Em 1528 entrou para a Universidade de Paris, onde ficou sete anos e estendeu a sua educação literária e teológica tentanto cativar o interesse dos outros estudantes para os seus exercícios espirituais. Em 1534 tinha seis seguidores - Pedro Faber, Francisco Xavier, Alfonso Salmeron, Jacob Laines, e Nicolau Bobedilla, espanhóis, e Simão Rodrigues (português).

Fundação da Companhia de Jesus

A 15 de Agosto de 1534, ele e os outros seis, fundaram a Companhia de Jesus na Igreja de Santa Maria, em Montmartre, "para efectuar trabalho missionário e de apoio hospitalar em Jerusalém, ou para ir aonde o papa quiser, sem questionar". Em 1537 eles viajaram até Itália para procurar a aprovação papal da sua ordem. O papa Paulo III concedeu-lhes uma recomendação e permitiu que fossem ordenados padres. Foram ordenado em Veneza pelo bispo de Arbe (24 de Junho).

Devotaram-se inicialmente a pregar e em obras de caridade em Itália. A guerra reatada entre o imperador, Veneza, o papa e os turcos otomanos, tornava qualquer viagem até Jerusalém pouco aconselhável.

Na companhia de Faber e Lainez, Inácio viajou até Roma em Outubro de 1538, para pedir ao papa a aprovação da nova ordem. A congregação de cardinais, deu um parecer positivo à constituição apresentada, e em 27 de Setembro de 1540, o Papa Paulo III confirmou a ordem através da Bula "Regimini militantis Ecclesiae", que integra a "Fórmula do Instituto" onde está contida a legislação substancial da nova Ordem. O número dos seus membros foi no entanto limitado a 60. Esta limitação foi porém posteriormente abolida pela bula Injunctum nobis de 14 de Março de 1543.
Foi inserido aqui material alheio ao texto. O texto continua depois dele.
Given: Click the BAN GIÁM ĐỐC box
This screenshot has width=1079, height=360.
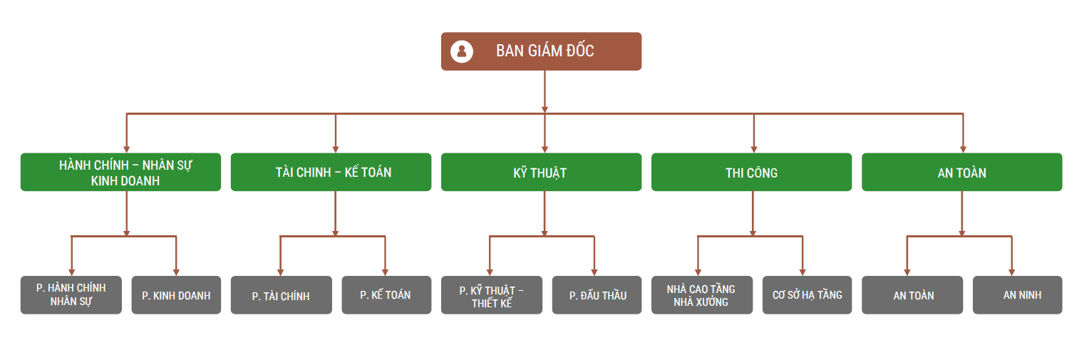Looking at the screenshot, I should (541, 51).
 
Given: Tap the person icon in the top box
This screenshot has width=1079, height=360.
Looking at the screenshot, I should (462, 51).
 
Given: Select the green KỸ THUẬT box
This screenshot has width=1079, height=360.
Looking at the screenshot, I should (541, 173).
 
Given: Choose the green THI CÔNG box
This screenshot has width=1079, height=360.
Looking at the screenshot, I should (751, 173).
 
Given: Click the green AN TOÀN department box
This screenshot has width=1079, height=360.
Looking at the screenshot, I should (961, 173).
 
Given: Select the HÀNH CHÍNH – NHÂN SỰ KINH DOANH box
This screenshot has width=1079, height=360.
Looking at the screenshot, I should (120, 173).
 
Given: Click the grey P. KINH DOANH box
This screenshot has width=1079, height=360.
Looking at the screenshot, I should (176, 295).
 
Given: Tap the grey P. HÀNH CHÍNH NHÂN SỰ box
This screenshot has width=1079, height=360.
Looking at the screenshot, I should (71, 295).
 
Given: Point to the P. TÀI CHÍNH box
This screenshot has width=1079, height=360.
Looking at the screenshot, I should (281, 295).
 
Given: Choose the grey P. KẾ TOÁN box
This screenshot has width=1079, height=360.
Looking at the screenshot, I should (386, 295).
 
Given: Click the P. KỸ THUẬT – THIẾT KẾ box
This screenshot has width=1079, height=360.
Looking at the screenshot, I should (491, 295).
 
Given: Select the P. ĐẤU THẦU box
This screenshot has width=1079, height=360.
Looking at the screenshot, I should (597, 295).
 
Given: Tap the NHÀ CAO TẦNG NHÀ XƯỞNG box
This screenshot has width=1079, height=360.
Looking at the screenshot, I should (701, 295).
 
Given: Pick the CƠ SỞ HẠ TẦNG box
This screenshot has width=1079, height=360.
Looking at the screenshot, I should (807, 295).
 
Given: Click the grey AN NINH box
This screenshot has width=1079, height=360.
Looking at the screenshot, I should (1017, 295).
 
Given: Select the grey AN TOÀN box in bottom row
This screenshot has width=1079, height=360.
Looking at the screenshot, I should (912, 295).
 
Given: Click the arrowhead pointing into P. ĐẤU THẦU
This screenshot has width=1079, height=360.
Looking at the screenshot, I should (594, 272).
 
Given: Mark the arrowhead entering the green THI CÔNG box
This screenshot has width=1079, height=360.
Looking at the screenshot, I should (754, 148).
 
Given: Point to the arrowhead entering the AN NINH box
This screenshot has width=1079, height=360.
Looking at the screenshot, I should (1011, 272).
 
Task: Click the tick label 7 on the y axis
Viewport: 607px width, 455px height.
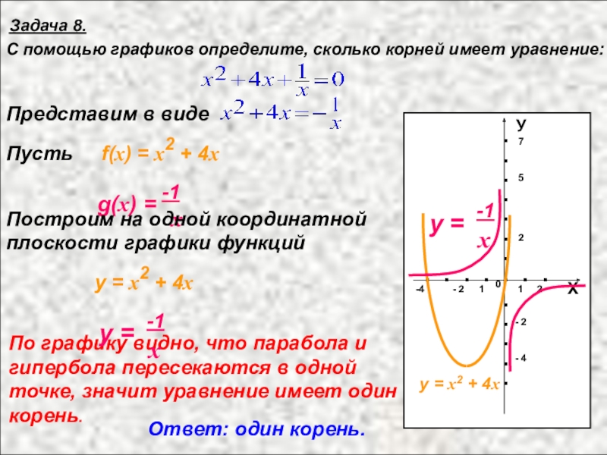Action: (x=521, y=143)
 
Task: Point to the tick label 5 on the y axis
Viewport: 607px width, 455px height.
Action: (x=521, y=178)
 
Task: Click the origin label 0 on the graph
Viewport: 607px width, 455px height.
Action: (x=498, y=284)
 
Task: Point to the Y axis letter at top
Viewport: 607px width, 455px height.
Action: (x=522, y=123)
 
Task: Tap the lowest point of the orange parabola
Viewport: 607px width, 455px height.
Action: (x=468, y=365)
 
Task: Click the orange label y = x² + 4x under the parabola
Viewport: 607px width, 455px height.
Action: (x=459, y=384)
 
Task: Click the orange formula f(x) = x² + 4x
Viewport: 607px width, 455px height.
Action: (x=160, y=154)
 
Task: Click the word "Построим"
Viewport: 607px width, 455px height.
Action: (x=51, y=220)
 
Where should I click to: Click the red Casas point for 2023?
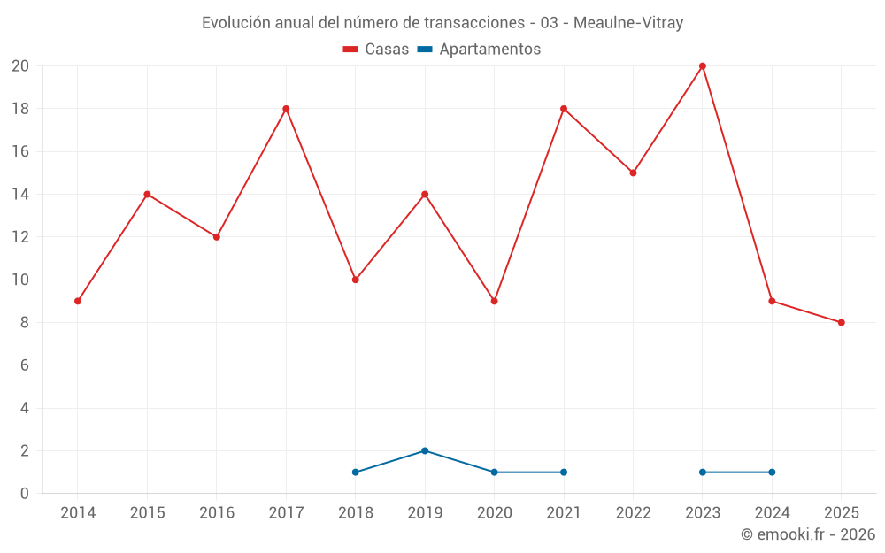(703, 66)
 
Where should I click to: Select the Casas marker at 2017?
(286, 109)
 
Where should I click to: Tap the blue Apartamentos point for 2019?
(425, 450)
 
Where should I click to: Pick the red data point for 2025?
(842, 322)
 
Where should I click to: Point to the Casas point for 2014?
(78, 301)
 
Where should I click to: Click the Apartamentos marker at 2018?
(356, 472)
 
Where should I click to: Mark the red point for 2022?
(633, 173)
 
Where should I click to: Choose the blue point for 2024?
(772, 472)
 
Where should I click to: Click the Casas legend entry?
(376, 50)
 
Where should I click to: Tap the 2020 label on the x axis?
(494, 512)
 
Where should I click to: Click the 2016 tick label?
(216, 512)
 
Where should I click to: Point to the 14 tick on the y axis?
(19, 194)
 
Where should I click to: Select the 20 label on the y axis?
(19, 66)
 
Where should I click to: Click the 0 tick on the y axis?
(24, 493)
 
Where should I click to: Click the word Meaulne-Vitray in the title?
(628, 23)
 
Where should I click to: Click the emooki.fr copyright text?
(808, 534)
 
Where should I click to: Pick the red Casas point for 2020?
(494, 301)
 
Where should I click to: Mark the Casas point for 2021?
(564, 109)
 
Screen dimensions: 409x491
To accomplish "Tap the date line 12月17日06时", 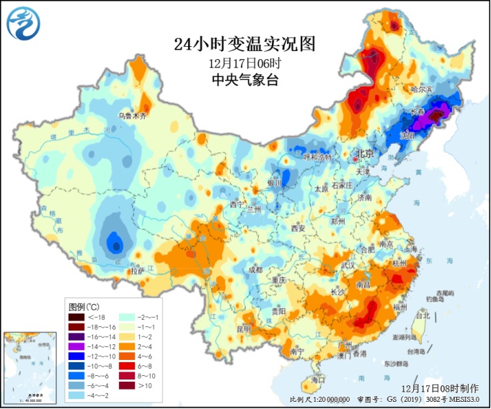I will click(x=245, y=63).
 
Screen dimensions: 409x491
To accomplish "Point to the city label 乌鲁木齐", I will click(x=137, y=115).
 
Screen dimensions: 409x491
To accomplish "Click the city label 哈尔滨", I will click(x=420, y=89).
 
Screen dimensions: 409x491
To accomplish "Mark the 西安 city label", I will click(x=299, y=229).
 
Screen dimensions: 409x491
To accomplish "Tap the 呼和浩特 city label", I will click(x=317, y=157).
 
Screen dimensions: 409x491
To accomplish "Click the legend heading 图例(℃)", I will click(x=85, y=306).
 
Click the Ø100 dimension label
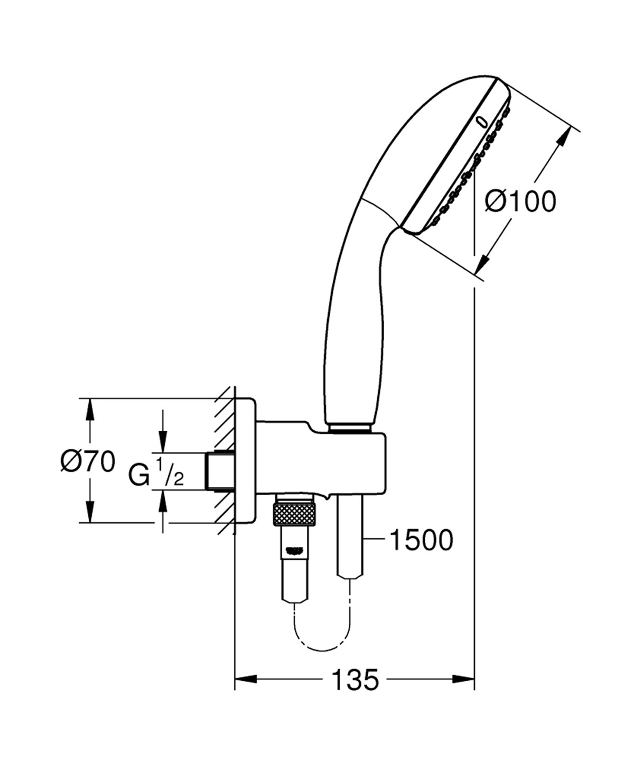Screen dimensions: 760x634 coord(520,202)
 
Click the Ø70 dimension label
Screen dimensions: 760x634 coord(87,461)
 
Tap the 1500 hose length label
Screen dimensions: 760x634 coord(421,540)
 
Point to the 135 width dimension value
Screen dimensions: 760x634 coord(355,680)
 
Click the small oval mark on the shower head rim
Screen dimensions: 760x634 coord(481,122)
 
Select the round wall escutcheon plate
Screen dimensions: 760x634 coord(245,460)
Superior-Geral dos Jesuítas

Inácio foi escolhido como o primeiro superior-geral. Enviou os seus companheiros como missionários para criarem escolas, liceus e seminários por toda a Europa.

Em 1538 foi impressa a obra Exercícios espirituais, a qual foi objecto de inspecção pela Inquisição Romana, tendo sido no entanto autorizado.

Inácio escreveu as Constituições Jesuítas, adoptadas em 1554, que criaram uma organização hierarquicamente rígida, enfatizando a absoluta auto-abnegação e a obediência ao Papa e os superiores hierárquicos (perinde ac cadaver, disciplinado como um cadáver, nas palavras de Inácio). O seu grande princípio tornou-se o lema dos jesuítas: Ad Majorem Dei Gloriam (tudo por uma maior glória de Deus). Os Jesuítas foram um grande factor do sucesso da Contra-Reforma.

Morreu em Roma e foi canonizado a 12 de Março de 1622 pelo Papa Gregório XV. O seu dia festeja-se em 31 de Julho.